In July 2013, Sana Mustafa was sitting in a classroom in the U.S. state of Rhode Island when she received a message on Facebook from her sister in Syria.
“They took our father, and we’re leaving the country,” her sister informed her.
Mustafa, now 29, was attending a six-week summer school in the United States. The rest of her family was living in Damascus, the Syrian capital.
“My mother wasn’t home when my father was taken,” she told VOA. “Our neighbors told my mother that the Shabiha came and took her husband.”
The Shabiha, a term used by Syrians for government-sponsored militias, have been accused of major atrocities against anti-government activists since the beginning of Syria’s conflict in 2011.
Since being taken from his Damascus apartment, the whereabouts of Mustafa’s father, Ali, have been unknown.
“The apartment is located in a regime-held area, not far from the presidential palace, so it’s very obvious and clear that it was the Syrian regime that took my father,” Mustafa said.
She said her family “tried everything to get any piece of information about my father … even bribing some regime officials.
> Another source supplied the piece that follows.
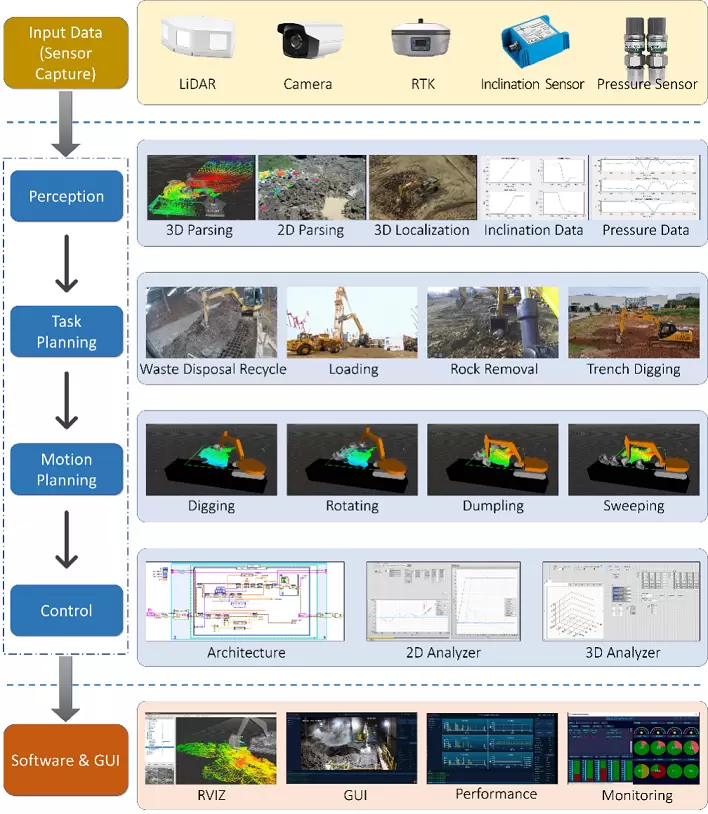Open the Sweeping motion simulation thumbnail
This screenshot has height=814, width=708.
(x=634, y=460)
But no one gave us answers.”
After leaving Syria, Mustafa’s mother and younger sister settled in Canada. Her other sister now lives in Germany.
Thousands of cases
Ali Mustafa is one of tens of thousands of people who have disappeared since the beginning of the war.
While the exact number of missing persons cannot be determined, human rights groups say all parties involved in the conflict are responsible for the disappearance of nearly 100,000 people.
The Syrian Network for Human Rights estimated in a report in August 2020 that forces loyal to the government of Syrian President Bashar al-Assad alone were responsible for nearly 85,000 missing people.
Rights experts say the fact that Syrian prisons and other detention facilities are off limits to outsiders makes it nearly impossible to determine the number of disappeared Syrians.
“There’s just so many people that are missing, and we have no idea as to their whereabouts,” said Philippe Nassif, Middle East and North Africa advocacy director at Amnesty International.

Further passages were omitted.